__Stated problem 1__
In the article on La Ley's album Retour, how many years after the group's separation was the compilation launched?
__Stated problem 2__
Pick up the article on La Ley's album Retour after its final line and continue it.

__Extract__
------------------------------

Greatest hits album by La Ley
- Released: April 29, 2014
- Recorded: 1995–2014
- Genre: Rock, pop
- Length: 1:14:33
- Label: Warner Music
- Producer: Beto Cuevas

La Ley chronology
| Historias e Histeria (2004) | Retour (2014) | Adaptación (2016) |

Singles from Retour
- "Olvidar" Released: March 4, 2014;

= Retour (La Ley album) =

Retour is the third compilation album of the Chilean group La Ley, which was launched in 2014 to mark the return of the group to the stage, having been nine years since their separation in 2005. This compilation album includes only songs from Warner Music.

== Track listing ==

1. "Olvidar"
2. "El Duelo" (from album Invisible)
3. "Día Cero" (from album Invisible)
4. "Cielo Market" (from album Invisible)
5. "Hombre" (from album Invisible)
6. "Ví" (from album Vértigo)
7. "Ciertos Civiles" (from album Vértigo)

------------------------------

__Data provided__
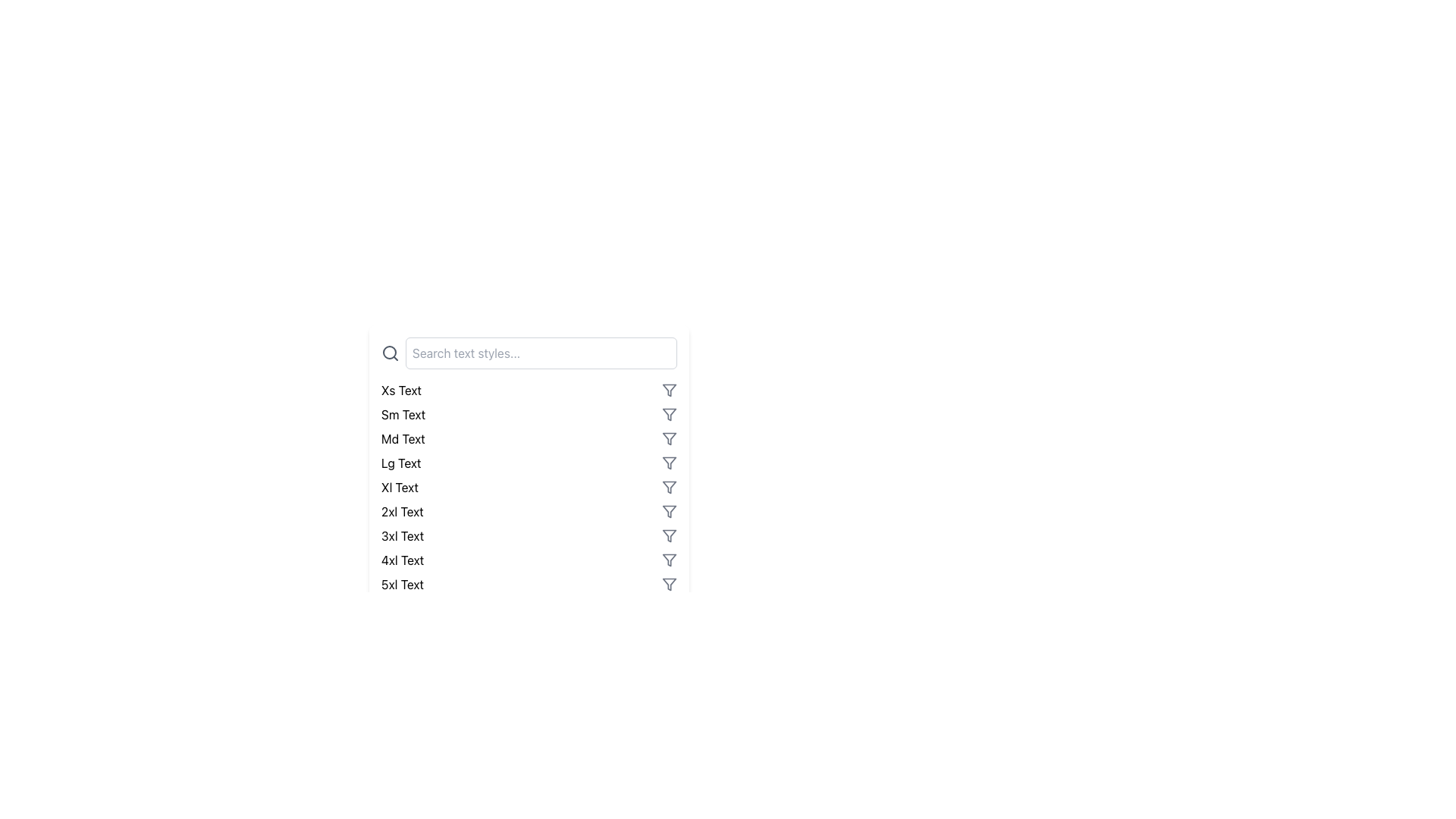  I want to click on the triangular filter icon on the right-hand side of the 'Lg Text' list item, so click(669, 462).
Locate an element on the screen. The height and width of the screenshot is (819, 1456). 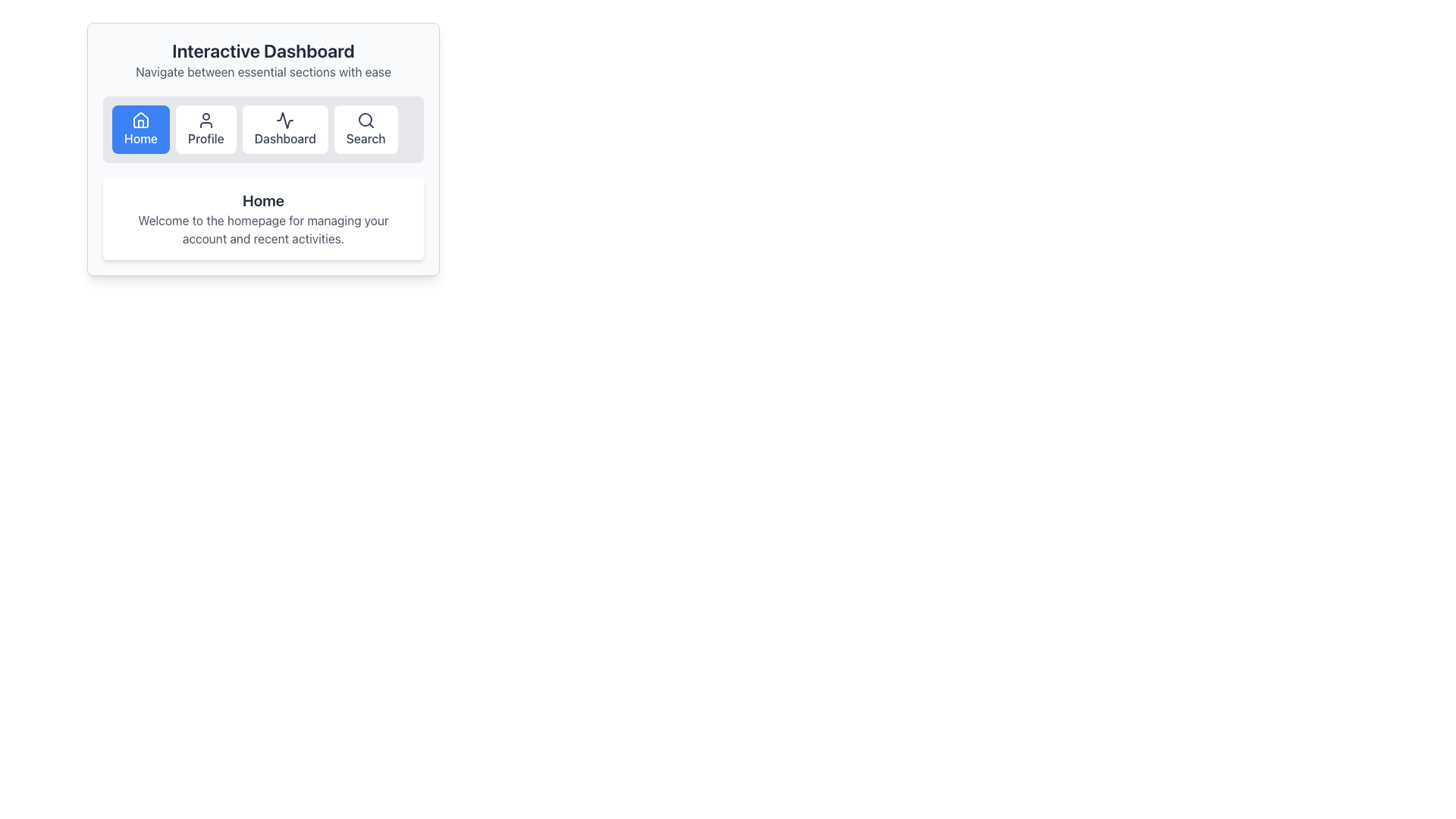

------------------------------

__Exercise response 1__
Nine years.

__Exercise response 2__
8. "Tanta Ciudad" (from album Vértigo)
9. "Aquí" (from album Uno)
10. "Fuera de Mi" (from album Uno)
11. "Delirando" (from album Uno)
12. "Mentira" (from album La Ley MTV Unplugged)
13. "Intenta Amar" (from album La Ley MTV Unplugged)
14. "El Duelo" (from album La Ley MTV Unplugged)
15. "Ámate y Sálvate" (from album Libertad)
16. "Mi Ley" (from album Libertad)
17. "Surazul" (from album Libertad)

== Personnel ==

- Beto Cuevas: vocals, guitars.
- Mauricio Clavería: drums.
- Pedro Frugone: guitars.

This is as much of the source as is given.